The answer should contain every record below, output exactly.

=== SUPPLIED DATA ===

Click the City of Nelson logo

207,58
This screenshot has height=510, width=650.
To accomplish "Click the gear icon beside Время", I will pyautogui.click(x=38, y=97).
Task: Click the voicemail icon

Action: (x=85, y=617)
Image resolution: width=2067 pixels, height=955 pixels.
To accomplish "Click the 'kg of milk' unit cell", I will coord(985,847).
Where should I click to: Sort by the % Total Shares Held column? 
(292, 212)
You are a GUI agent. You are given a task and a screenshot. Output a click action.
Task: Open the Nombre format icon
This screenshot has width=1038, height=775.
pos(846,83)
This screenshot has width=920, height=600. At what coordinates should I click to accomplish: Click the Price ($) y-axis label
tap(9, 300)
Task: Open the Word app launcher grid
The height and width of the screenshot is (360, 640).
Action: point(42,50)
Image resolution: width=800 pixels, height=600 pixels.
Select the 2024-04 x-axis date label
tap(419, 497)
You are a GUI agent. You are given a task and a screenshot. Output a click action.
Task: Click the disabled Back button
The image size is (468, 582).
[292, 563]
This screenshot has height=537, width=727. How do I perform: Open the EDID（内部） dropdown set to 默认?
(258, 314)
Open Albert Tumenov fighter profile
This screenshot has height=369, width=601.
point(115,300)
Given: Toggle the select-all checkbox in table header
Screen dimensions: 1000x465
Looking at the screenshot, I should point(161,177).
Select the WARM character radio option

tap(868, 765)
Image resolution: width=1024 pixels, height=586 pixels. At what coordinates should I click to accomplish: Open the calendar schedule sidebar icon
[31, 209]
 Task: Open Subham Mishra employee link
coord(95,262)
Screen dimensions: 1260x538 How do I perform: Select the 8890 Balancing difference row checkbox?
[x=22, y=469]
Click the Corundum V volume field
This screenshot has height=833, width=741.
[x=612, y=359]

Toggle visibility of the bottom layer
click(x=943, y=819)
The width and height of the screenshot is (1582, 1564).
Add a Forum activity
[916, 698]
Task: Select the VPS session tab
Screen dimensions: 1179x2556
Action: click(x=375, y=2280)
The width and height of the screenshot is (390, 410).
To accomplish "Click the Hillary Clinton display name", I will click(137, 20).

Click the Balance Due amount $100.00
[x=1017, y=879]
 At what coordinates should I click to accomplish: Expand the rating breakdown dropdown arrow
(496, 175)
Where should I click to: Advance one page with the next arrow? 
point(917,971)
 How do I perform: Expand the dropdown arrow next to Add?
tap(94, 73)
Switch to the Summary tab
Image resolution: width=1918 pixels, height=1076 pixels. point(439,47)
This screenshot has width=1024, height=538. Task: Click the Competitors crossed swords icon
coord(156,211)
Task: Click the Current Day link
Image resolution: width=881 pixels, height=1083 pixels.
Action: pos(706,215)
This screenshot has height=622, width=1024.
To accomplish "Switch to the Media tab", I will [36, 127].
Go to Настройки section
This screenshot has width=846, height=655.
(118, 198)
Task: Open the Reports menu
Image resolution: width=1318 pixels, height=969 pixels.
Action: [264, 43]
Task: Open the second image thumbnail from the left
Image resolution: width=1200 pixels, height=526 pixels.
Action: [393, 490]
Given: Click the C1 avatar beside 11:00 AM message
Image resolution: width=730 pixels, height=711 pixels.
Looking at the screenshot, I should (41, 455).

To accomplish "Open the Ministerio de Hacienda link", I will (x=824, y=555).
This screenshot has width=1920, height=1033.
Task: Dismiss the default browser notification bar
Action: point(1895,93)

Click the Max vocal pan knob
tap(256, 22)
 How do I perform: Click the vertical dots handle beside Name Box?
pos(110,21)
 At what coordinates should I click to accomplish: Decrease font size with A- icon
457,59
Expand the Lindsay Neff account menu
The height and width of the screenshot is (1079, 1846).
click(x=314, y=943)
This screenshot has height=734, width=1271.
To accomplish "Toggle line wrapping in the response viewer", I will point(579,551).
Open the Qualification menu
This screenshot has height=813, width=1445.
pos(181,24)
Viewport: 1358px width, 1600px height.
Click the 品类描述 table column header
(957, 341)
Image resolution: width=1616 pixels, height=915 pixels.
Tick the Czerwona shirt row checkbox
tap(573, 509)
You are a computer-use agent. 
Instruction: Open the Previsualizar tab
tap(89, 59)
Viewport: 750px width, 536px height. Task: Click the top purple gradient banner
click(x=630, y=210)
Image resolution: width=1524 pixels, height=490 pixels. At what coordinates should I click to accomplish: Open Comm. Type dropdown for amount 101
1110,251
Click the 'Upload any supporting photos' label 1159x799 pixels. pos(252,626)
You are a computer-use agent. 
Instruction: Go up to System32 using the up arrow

===

RESULT BELOW
Click the City of Nelson logo

207,58
This screenshot has height=510, width=650.
To accomplish "Click the gear icon beside Время", I will pyautogui.click(x=38, y=97).
Task: Click the voicemail icon

Action: (x=85, y=617)
Image resolution: width=2067 pixels, height=955 pixels.
To accomplish "Click the 'kg of milk' unit cell", I will coord(985,847).
Where should I click to: Sort by the % Total Shares Held column? 
(292, 212)
You are a GUI agent. You are given a task and a screenshot. Output a click action.
Task: Open the Nombre format icon
This screenshot has width=1038, height=775.
pos(846,83)
This screenshot has width=920, height=600. At what coordinates should I click to accomplish: Click the Price ($) y-axis label
tap(9, 300)
Task: Open the Word app launcher grid
The height and width of the screenshot is (360, 640).
Action: point(42,50)
Image resolution: width=800 pixels, height=600 pixels.
Select the 2024-04 x-axis date label
tap(419, 497)
You are a GUI agent. You are given a task and a screenshot. Output a click action.
Task: Click the disabled Back button
The image size is (468, 582).
[292, 563]
This screenshot has height=537, width=727. How do I perform: Open the EDID（内部） dropdown set to 默认?
(258, 314)
Open Albert Tumenov fighter profile
This screenshot has height=369, width=601.
point(115,300)
Given: Toggle the select-all checkbox in table header
Screen dimensions: 1000x465
Looking at the screenshot, I should point(161,177).
Select the WARM character radio option

tap(868, 765)
Image resolution: width=1024 pixels, height=586 pixels. At what coordinates should I click to accomplish: Open the calendar schedule sidebar icon
[31, 209]
 Task: Open Subham Mishra employee link
coord(95,262)
Screen dimensions: 1260x538 How do I perform: Select the 8890 Balancing difference row checkbox?
[x=22, y=469]
Click the Corundum V volume field
This screenshot has height=833, width=741.
[x=612, y=359]

Toggle visibility of the bottom layer
click(x=943, y=819)
The width and height of the screenshot is (1582, 1564).
Add a Forum activity
[916, 698]
Task: Select the VPS session tab
Screen dimensions: 1179x2556
Action: click(x=375, y=2280)
The width and height of the screenshot is (390, 410).
To accomplish "Click the Hillary Clinton display name", I will click(137, 20).

Click the Balance Due amount $100.00
[x=1017, y=879]
 At what coordinates should I click to accomplish: Expand the rating breakdown dropdown arrow
(496, 175)
Where should I click to: Advance one page with the next arrow? 
point(917,971)
 How do I perform: Expand the dropdown arrow next to Add?
tap(94, 73)
Switch to the Summary tab
Image resolution: width=1918 pixels, height=1076 pixels. point(439,47)
This screenshot has width=1024, height=538. Task: Click the Competitors crossed swords icon
coord(156,211)
Task: Click the Current Day link
Image resolution: width=881 pixels, height=1083 pixels.
Action: pos(706,215)
This screenshot has height=622, width=1024.
To accomplish "Switch to the Media tab", I will [36, 127].
Go to Настройки section
This screenshot has width=846, height=655.
(118, 198)
Task: Open the Reports menu
Image resolution: width=1318 pixels, height=969 pixels.
Action: [264, 43]
Task: Open the second image thumbnail from the left
Image resolution: width=1200 pixels, height=526 pixels.
Action: [393, 490]
Given: Click the C1 avatar beside 11:00 AM message
Image resolution: width=730 pixels, height=711 pixels.
Looking at the screenshot, I should (41, 455).

To accomplish "Open the Ministerio de Hacienda link", I will (x=824, y=555).
This screenshot has width=1920, height=1033.
Task: Dismiss the default browser notification bar
Action: point(1895,93)

Click the Max vocal pan knob
tap(256, 22)
 How do I perform: Click the vertical dots handle beside Name Box?
pos(110,21)
 At what coordinates should I click to accomplish: Decrease font size with A- icon
457,59
Expand the Lindsay Neff account menu
The height and width of the screenshot is (1079, 1846).
click(x=314, y=943)
This screenshot has height=734, width=1271.
To accomplish "Toggle line wrapping in the response viewer", I will point(579,551).
Open the Qualification menu
This screenshot has height=813, width=1445.
pos(181,24)
Viewport: 1358px width, 1600px height.
Click the 品类描述 table column header
(957, 341)
Image resolution: width=1616 pixels, height=915 pixels.
Tick the Czerwona shirt row checkbox
tap(573, 509)
You are a computer-use agent. 
Instruction: Open the Previsualizar tab
tap(89, 59)
Viewport: 750px width, 536px height. Task: Click the top purple gradient banner
click(x=630, y=210)
Image resolution: width=1524 pixels, height=490 pixels. At what coordinates should I click to accomplish: Open Comm. Type dropdown for amount 101
1110,251
Click the 'Upload any supporting photos' label 1159x799 pixels. pos(252,626)
You are a computer-use agent. 
Instruction: Go up to System32 using the up arrow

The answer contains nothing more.